MedFeat: Model-Aware and Explainability-Driven Feature Engineering with LLMs for Clinical Tabular Prediction

Imagine you are a doctor trying to predict which patients might get sick or pass away soon. You have a massive spreadsheet (a "tabular dataset") filled with numbers: age, heart rate, blood pressure, lab results, and more.

In the world of machine learning, there's a long-standing debate: Should we use simple, classic math tools (like decision trees) or complex, deep neural networks (like the ones that power AI art) to make these predictions?

Surprisingly, for medical spreadsheets, the simple tools often win. But they need help. They need someone to look at the raw numbers and say, "Hey, if you combine age and blood pressure in this specific way, it tells us something new." This is called Feature Engineering.

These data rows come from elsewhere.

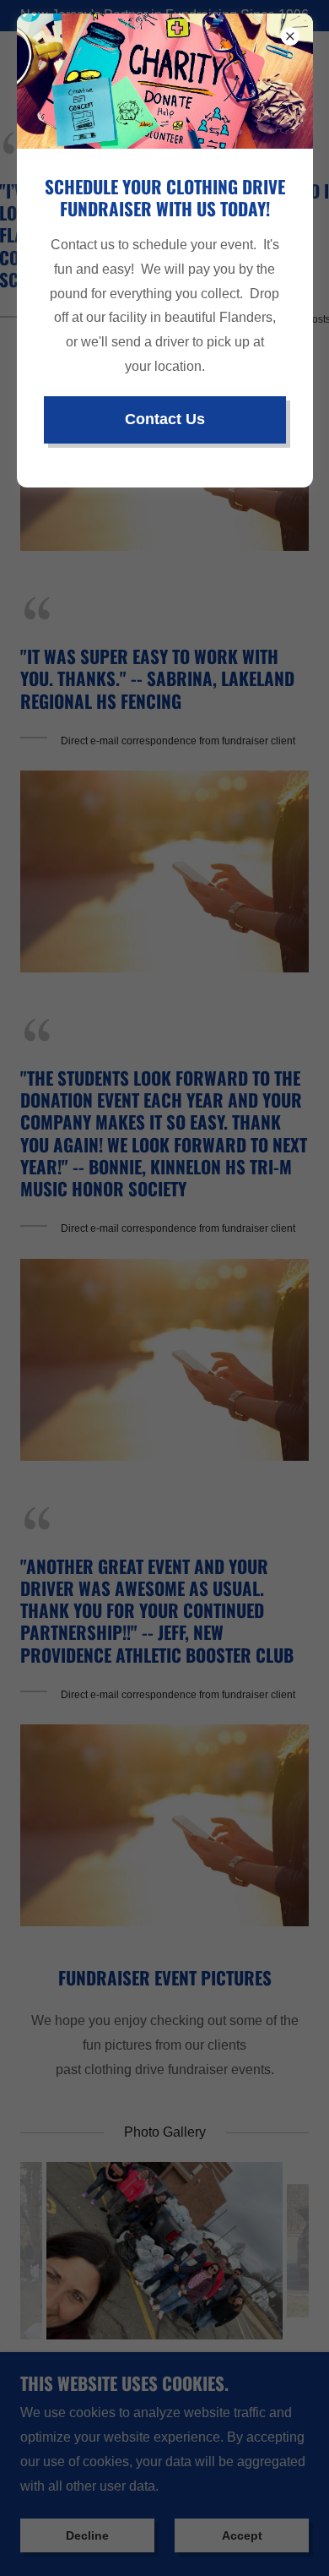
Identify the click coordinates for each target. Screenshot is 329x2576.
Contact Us (165, 419)
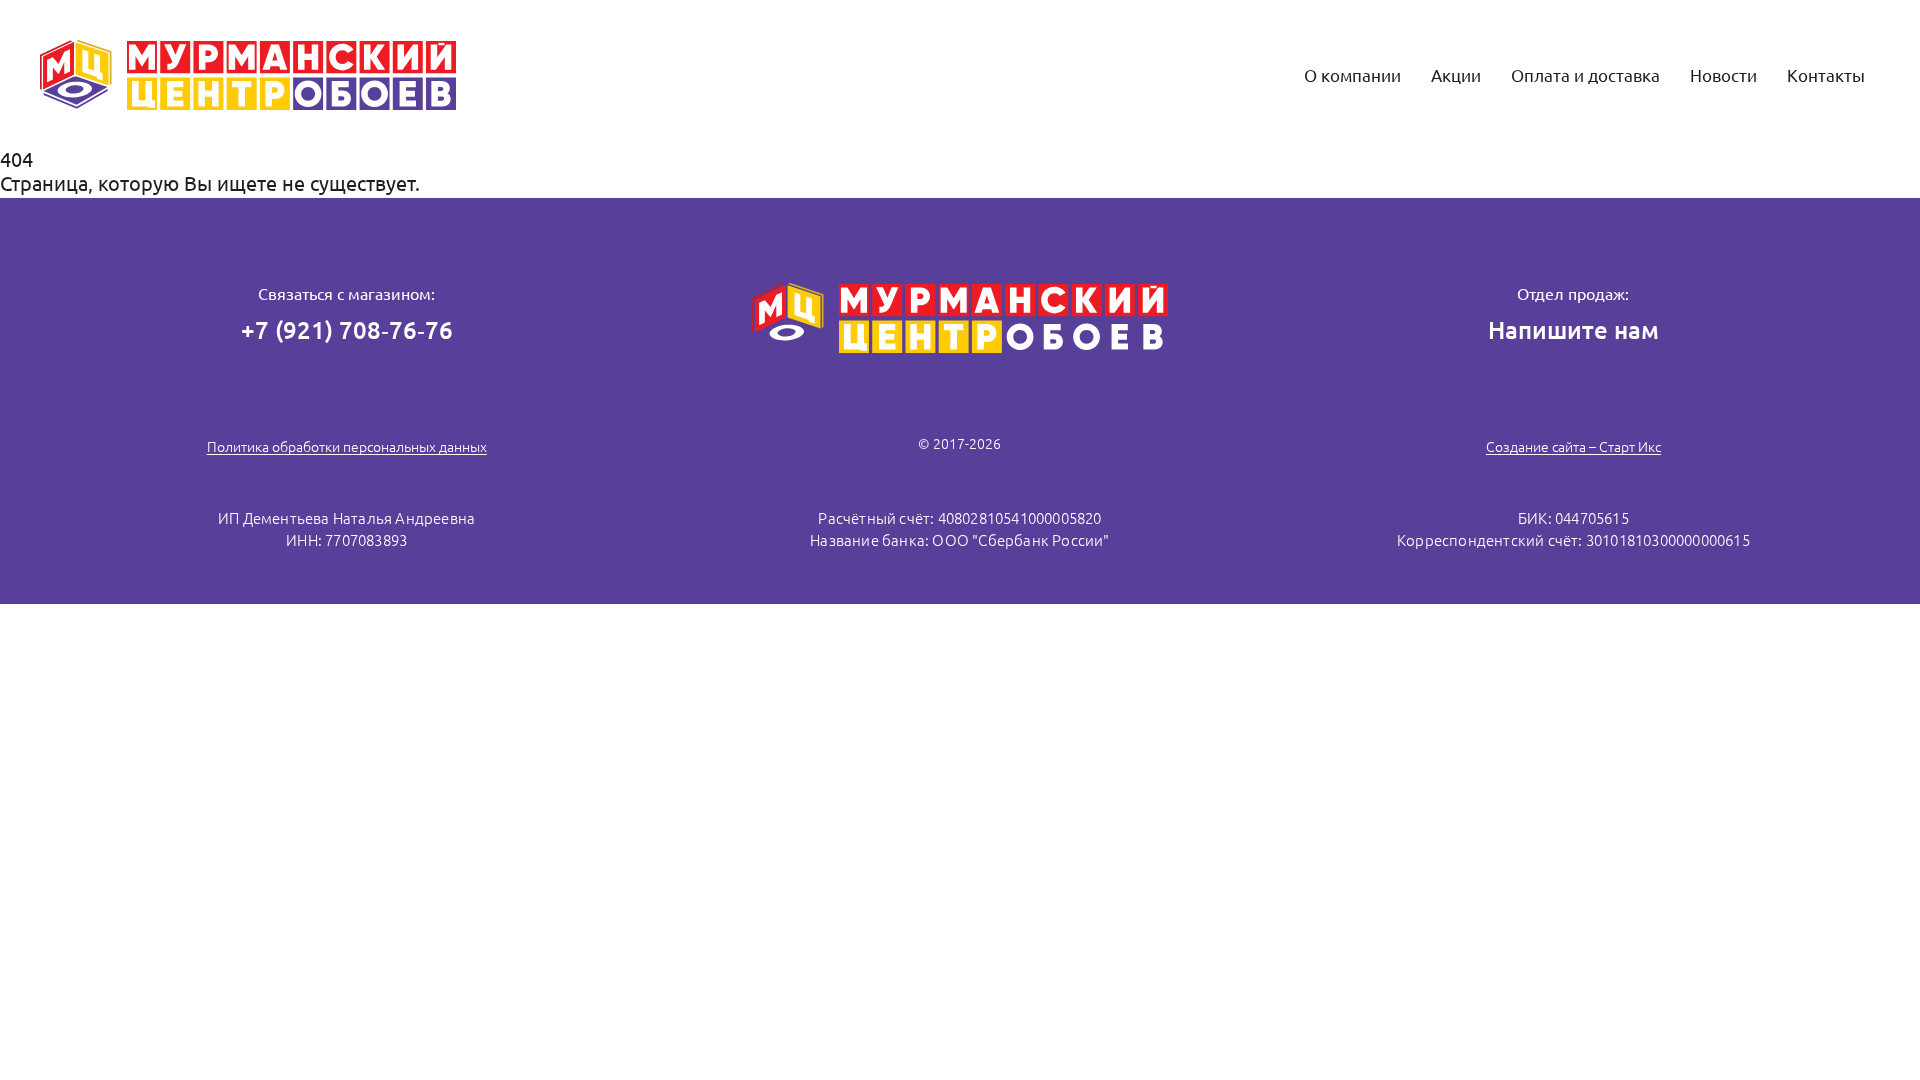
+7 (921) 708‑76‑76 (347, 330)
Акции (1456, 75)
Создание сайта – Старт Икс (1573, 447)
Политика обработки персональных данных (347, 447)
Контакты (1826, 75)
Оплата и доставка (1585, 75)
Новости (1723, 75)
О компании (1352, 75)
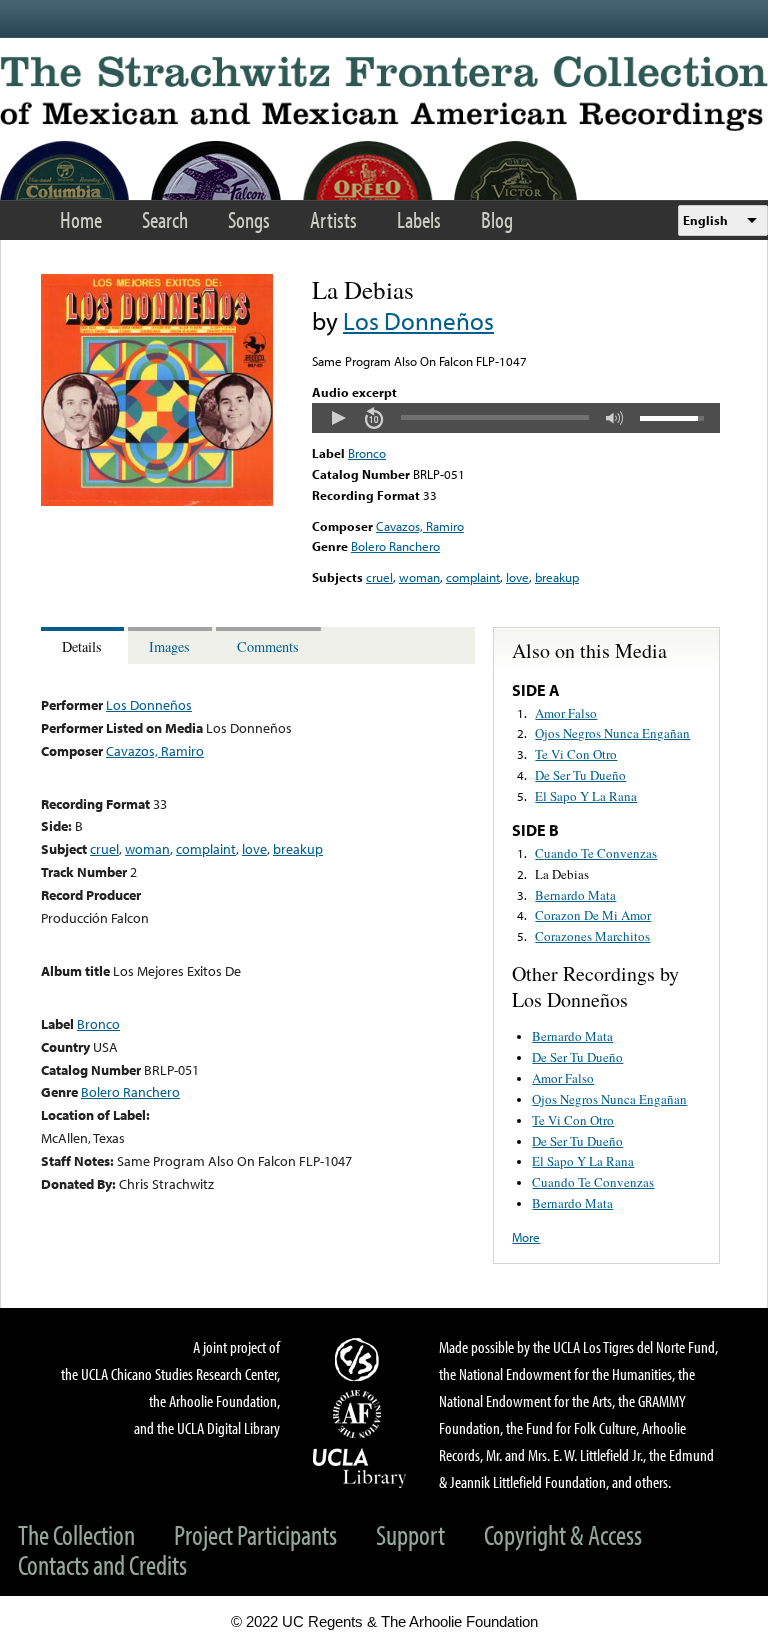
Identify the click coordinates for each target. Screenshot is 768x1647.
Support (410, 1534)
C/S (360, 1359)
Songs (249, 219)
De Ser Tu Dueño (580, 775)
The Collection (76, 1534)
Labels (419, 219)
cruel (379, 577)
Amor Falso (566, 713)
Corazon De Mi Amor (593, 915)
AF (360, 1414)
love (517, 577)
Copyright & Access (563, 1534)
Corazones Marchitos (592, 936)
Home (81, 219)
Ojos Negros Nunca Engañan (612, 733)
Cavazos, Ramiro (420, 526)
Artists (333, 219)
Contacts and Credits (102, 1564)
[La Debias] (157, 501)
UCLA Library (360, 1467)
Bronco (367, 453)
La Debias (562, 874)
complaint (473, 577)
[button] (338, 418)
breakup (557, 577)
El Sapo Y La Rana (586, 796)
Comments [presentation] (268, 646)
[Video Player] (516, 418)
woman (419, 577)
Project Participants (255, 1534)
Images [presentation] (169, 646)
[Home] (384, 93)
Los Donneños (418, 320)
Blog (497, 219)
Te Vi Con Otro (576, 754)
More (526, 1237)
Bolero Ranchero (395, 546)
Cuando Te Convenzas (596, 853)
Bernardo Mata (575, 895)
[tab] (84, 645)
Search (165, 219)
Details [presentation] (82, 646)
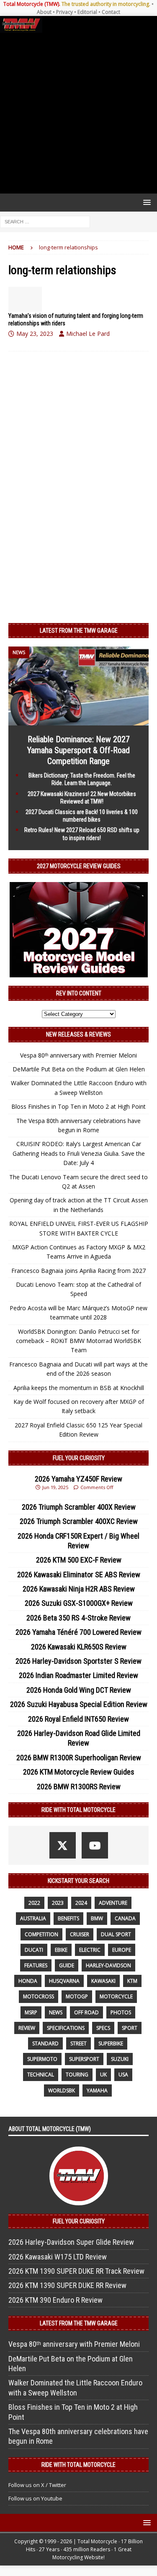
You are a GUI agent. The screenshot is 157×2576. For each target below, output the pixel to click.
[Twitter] (62, 1845)
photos (121, 2012)
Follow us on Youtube (35, 2498)
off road (86, 2012)
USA (123, 2074)
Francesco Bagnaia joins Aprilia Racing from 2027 (78, 1271)
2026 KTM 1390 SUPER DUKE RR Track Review (76, 2271)
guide (66, 1965)
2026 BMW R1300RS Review (79, 1786)
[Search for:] (45, 221)
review (26, 2027)
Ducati (34, 1949)
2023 (58, 1902)
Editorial (87, 12)
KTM (132, 1980)
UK (103, 2074)
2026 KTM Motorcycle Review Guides (78, 1771)
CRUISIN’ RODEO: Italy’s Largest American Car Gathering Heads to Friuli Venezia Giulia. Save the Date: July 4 (79, 1153)
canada (125, 1918)
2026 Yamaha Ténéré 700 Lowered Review (78, 1632)
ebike (61, 1949)
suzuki (120, 2059)
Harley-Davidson (108, 1965)
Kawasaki (103, 1980)
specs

Traditionally, this was done by human experts. It was slow, expensive, and hard to scale. Then came LLMs (Large Language Models) like the one you are talking to now. They know a lot of medical facts. But early attempts to use them were like throwing a dart at a board while blindfolded: they guessed random combinations without checking if the computer model actually needed them.

Enter MedFeat.

Here is how MedFeat works, explained through a simple analogy:

The Analogy: The Master Chef and the Picky Eater

Imagine you are a Master Chef (The LLM) trying to create a new dish to impress a very Picky Eater (The Machine Learning Model).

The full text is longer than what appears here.